EXERCISE
The response must contain every line from the records below that has "will".

(Collected data entries)
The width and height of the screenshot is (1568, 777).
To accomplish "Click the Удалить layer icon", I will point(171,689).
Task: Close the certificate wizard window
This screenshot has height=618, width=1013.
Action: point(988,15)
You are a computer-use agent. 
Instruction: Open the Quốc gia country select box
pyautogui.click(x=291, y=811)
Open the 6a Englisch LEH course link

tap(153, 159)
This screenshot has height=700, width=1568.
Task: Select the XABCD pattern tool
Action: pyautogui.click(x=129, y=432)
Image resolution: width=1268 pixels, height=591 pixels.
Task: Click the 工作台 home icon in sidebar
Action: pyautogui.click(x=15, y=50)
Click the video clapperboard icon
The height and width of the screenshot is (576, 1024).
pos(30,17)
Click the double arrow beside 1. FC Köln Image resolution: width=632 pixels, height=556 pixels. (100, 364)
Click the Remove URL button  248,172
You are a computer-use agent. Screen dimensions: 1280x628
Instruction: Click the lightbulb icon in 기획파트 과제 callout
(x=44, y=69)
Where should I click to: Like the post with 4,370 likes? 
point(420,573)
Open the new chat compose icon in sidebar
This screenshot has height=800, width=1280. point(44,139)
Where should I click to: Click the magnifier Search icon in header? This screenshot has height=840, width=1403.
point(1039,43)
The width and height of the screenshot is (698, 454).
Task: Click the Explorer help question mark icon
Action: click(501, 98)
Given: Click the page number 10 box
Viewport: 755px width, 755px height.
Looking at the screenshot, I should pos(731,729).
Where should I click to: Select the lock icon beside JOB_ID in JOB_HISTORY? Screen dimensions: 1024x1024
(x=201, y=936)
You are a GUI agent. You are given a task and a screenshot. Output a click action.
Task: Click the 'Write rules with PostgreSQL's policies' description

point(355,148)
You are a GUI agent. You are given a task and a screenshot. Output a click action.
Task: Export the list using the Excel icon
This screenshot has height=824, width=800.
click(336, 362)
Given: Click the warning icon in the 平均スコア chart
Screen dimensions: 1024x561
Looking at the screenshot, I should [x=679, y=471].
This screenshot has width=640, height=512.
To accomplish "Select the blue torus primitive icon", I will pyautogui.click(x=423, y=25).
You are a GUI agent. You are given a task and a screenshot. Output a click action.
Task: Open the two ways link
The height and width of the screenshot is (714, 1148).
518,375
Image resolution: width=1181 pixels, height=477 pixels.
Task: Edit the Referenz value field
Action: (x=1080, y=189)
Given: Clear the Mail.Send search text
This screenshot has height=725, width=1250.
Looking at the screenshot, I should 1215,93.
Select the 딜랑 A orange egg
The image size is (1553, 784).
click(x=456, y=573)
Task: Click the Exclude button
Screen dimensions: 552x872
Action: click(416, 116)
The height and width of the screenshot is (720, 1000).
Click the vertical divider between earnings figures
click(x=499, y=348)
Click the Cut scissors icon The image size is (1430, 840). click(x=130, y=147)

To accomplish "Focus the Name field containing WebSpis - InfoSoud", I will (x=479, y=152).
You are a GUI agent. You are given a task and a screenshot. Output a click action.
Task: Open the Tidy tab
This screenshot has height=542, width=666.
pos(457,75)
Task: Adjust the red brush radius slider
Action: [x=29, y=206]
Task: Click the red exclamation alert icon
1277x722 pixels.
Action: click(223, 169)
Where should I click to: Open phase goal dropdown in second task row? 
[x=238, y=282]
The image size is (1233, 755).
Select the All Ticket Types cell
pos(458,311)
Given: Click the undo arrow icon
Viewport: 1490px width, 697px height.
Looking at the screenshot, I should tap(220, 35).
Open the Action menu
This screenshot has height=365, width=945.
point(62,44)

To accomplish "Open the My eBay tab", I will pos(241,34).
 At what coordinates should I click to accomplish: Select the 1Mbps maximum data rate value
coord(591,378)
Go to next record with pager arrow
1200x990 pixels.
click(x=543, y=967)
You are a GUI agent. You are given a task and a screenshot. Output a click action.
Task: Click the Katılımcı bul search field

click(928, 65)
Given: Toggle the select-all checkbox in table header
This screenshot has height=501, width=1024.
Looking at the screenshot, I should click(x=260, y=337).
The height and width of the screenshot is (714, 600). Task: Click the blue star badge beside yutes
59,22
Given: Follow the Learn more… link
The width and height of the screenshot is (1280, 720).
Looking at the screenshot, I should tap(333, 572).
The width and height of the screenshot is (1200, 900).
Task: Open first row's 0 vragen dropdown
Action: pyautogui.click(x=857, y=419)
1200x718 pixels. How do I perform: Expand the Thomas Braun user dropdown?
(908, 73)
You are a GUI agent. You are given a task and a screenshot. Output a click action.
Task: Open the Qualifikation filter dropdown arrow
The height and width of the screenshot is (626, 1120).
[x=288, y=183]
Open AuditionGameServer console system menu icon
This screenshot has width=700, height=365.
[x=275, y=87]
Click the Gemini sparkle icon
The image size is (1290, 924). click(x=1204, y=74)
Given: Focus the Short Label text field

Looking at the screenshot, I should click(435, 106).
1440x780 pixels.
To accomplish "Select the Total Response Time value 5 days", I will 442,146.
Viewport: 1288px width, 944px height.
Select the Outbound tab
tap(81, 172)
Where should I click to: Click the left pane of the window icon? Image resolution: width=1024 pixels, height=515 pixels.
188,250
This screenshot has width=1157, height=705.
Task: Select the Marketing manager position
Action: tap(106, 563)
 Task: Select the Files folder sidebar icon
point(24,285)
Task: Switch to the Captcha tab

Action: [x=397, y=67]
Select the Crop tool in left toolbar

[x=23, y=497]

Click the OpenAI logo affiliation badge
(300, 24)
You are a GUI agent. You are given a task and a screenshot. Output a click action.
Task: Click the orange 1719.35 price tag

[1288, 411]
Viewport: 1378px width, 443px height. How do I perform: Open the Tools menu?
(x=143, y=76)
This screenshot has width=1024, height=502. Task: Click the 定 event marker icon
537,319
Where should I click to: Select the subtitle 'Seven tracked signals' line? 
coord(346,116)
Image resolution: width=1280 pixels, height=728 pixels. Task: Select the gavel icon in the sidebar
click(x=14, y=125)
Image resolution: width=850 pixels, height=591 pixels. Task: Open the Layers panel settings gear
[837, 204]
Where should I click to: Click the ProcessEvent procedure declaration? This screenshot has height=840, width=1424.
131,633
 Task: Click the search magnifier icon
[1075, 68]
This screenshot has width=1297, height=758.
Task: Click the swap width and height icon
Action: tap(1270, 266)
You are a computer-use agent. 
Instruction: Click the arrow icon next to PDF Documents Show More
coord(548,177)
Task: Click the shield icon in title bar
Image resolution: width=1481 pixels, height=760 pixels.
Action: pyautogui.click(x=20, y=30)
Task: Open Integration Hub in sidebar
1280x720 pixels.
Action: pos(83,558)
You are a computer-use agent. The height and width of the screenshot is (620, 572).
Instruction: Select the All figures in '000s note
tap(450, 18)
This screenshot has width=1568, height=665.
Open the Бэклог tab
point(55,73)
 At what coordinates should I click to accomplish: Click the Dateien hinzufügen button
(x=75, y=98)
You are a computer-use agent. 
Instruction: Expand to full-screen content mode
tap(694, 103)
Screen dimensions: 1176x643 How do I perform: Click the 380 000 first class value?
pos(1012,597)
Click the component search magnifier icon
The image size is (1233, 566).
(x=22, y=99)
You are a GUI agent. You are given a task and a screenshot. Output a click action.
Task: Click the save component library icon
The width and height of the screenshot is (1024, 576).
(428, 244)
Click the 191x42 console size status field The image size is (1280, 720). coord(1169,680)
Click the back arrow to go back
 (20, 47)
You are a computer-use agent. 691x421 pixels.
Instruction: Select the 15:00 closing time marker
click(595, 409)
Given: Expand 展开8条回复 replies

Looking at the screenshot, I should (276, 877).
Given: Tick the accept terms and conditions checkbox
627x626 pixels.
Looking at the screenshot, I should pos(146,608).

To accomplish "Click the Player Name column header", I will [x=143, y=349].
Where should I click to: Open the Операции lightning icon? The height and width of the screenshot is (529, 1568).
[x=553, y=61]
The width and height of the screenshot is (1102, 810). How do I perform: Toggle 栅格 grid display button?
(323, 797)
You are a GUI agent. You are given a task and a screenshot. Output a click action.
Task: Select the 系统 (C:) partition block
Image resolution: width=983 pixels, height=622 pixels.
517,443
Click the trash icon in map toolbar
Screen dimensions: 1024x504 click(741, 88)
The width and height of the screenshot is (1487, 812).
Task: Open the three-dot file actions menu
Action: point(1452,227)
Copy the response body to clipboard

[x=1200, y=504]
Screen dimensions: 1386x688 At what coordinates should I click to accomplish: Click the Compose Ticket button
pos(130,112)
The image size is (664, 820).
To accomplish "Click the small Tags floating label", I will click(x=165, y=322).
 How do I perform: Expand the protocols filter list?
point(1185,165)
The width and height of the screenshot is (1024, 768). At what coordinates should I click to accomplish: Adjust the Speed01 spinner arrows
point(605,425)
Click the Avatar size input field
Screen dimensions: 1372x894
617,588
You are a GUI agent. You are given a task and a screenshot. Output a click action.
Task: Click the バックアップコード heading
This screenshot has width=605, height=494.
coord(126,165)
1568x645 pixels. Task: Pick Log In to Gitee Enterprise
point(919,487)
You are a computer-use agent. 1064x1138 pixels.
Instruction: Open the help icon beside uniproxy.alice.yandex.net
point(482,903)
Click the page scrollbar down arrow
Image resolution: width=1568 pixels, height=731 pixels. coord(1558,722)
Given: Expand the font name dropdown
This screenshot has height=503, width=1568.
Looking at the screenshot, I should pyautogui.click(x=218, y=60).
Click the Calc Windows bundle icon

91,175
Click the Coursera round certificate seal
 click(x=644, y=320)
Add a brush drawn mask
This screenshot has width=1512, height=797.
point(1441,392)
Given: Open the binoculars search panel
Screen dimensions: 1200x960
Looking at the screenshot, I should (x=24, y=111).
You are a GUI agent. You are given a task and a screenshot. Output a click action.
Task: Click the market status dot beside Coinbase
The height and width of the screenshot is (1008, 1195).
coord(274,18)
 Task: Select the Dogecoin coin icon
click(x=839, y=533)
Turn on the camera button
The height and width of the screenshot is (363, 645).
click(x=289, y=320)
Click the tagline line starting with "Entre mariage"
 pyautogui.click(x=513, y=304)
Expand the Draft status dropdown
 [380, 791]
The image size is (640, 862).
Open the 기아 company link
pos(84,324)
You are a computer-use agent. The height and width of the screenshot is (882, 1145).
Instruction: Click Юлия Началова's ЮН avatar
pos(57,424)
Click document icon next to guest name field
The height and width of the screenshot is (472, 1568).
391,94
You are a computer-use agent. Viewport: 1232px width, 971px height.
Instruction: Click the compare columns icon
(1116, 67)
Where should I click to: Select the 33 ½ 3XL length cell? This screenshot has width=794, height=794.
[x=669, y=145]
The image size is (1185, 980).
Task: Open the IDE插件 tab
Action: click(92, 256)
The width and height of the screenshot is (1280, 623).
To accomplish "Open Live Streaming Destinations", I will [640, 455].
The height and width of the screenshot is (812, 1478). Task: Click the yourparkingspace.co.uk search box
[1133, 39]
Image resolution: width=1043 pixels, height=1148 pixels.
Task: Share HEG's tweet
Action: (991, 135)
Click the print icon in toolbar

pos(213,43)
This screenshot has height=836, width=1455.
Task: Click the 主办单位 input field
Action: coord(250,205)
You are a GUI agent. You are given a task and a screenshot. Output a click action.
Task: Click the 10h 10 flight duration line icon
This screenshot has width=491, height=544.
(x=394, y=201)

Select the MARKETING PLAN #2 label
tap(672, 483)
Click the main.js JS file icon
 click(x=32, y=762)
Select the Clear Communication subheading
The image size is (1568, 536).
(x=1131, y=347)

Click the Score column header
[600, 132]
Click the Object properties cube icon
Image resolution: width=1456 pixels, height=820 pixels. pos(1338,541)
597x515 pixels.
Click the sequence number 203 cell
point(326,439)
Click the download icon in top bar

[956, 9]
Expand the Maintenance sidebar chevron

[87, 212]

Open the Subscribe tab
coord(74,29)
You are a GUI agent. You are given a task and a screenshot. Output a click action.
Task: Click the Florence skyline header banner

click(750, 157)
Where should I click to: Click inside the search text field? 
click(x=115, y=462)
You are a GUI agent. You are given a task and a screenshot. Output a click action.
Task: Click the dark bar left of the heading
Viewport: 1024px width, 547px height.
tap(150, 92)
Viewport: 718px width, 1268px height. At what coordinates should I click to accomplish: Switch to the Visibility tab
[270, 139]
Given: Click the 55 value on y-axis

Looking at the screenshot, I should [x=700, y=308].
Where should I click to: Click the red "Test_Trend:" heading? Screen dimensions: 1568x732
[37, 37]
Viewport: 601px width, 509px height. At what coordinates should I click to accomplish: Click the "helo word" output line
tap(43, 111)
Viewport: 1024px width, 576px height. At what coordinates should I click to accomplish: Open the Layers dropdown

TASK SOLUTION
To accomplish "Click the Удалить layer icon", I will point(171,689).
To accomplish "Select the blue torus primitive icon", I will pyautogui.click(x=423, y=25).
To accomplish "Focus the Name field containing WebSpis - InfoSoud", I will (x=479, y=152).
To accomplish "Open the My eBay tab", I will pos(241,34).
To accomplish "Select the Total Response Time value 5 days", I will 442,146.
To accomplish "Click the Player Name column header", I will [x=143, y=349].
To accomplish "Click the small Tags floating label", I will click(x=165, y=322).
To accomplish "Open Live Streaming Destinations", I will [640, 455].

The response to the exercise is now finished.